En la playa peligrosa
Sergio Barce, Noviembre 2010
Bajó de la chalupa que le había cruzado el río tras pagar al barquero y se dirigió a la Playa Peligrosa. Era un templado día de octubre y no se veía a nadie por allí, sólo él, embozado por el rumor de las olas y el graznido de las gaviotas. Notaba la arena bajo la planta de los pies, como caricias antiguas que deambularan perdidas desde hacía años. El ruido del agua en la orilla le parecía acogedor y se acercó, mojándose los pies primero, luego las piernas, y se refrescó la cara. Permaneció un segundo oliendo las algas y el salitre que se le habían quedado prendidos en los dedos. El sol proyectaba su sombra justo delante de él, y sonrió al pensar que, de pequeño, siempre había querido pisar su propia sombra, como si fuera posible cogerla desprevenida. De pronto, vio las huellas de un niño en la arena que se alejaban por la orilla. Levantó el mentón, y cubriéndose los ojos con una mano a modo de visera, oteó el horizonte, la playa entera, pero no se veía un alma. Volvió a mirar entonces esas huellas infantiles y quiso reconocer en ellas sus propias pisadas cuando era niño, y soñó que, por algún extraño milagro, se habían quedado ahí grabadas esperando a que regresara.
Levantó los ojos de nuevo, vio el pueblo recortado contra el cielo azul, una silueta entrañable y expectante, el Castillo de San Antonio, y a la derecha el espigón adentrándose en el océano temerariamente, vio cómo las escasas barcas que continuaban haciendo el trayecto del embarcadero a la otra banda se mecían frágiles y aturdidas, cómo un atunero se disponía a zarpar y cómo las gaviotas se arremolinaban a su alrededor aguardando para acompañarle durante un tiempo. Sentía la brisa en el rostro, las palabras que el silencio le susurraba al oído. Cerró entonces los párpados por unos segundos para oírlas claramente, ecos de su memoria, recuerdos que había creído perdidos.
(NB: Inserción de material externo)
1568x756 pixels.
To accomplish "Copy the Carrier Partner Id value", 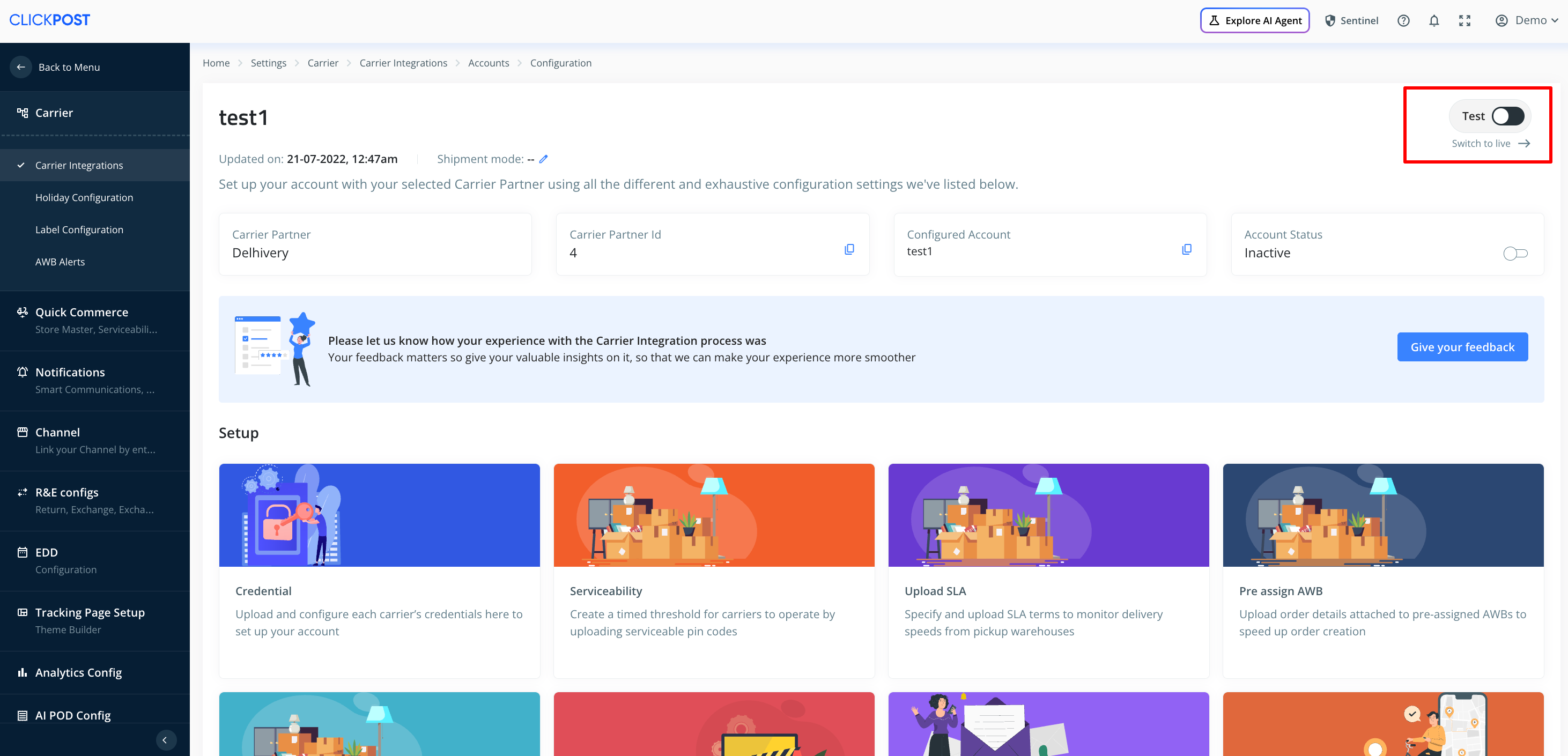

Cuando abrió los ojos, comprobó que las huellas del niño habían sido borradas por las olas, lánguidas y suaves. Eso le causó un inesperado desasosiego, y escudriñó los alrededores con cierta desesperanza, buscando ya no sabía el qué, hasta que algo le hizo fijarse en sus manos. Eran recias, grandes, pero las cicatrices estaban ahí, las cicatrices y las arrugas, y pensó que pertenecían a un hombre mayor al que la vida le había pasado de lado. Apretó los puños, resistiéndose a creer que esas manos fuesen las suyas, y subrepticiamente miró de soslayo la orilla de la playa, aguardando inútilmente a que las huellas del niño volvieran a aparecer.
5 respuestas
Maravilloso: el pasado que nos acecha, y nos esquiva. Gracias, Sergio.
¿Estás seguro que no me vistes a lo lejos? Esas pequeñas pisadas… seguramente serían mias.
Un abrazo
Seguramente eran las tuyas, o las de Luis, o las de Pablo, o las de Lotfi, o las de Fatima, o las de Ahmed… Esas huellas pertenecen a todos, porque todos estuvimos allí…
Me gusta ver que te aventuras a entrar por estos lares…
un abrazo muy fuerte
sergio
¡¡ Que bonito Sergio !! Me ha encantado !!
Yo tambien he estado alli ,mucha veces,y lo he vuelto a recordar como si hubiese sido ayer.
El trayecto desde el espigon hasta Punta negra era el recorrido que haciamos,no se que puede haber despues porque nunca lo he pasado. ¿ O es que terminaba alli ?
yo no lo se.
Pero me parecia precioso,aunque nunca me bañe alli,lo teniamos prohibido,pero hay que reconocer que atraia extraordinariamente por ser tan grande y tan peligrosa,su arena,su brisa y su olor nunca lo olvidare.
De nuevo ….gracias
Cuánto me alegra que te guste. Gracias. Muchos besos, Adela.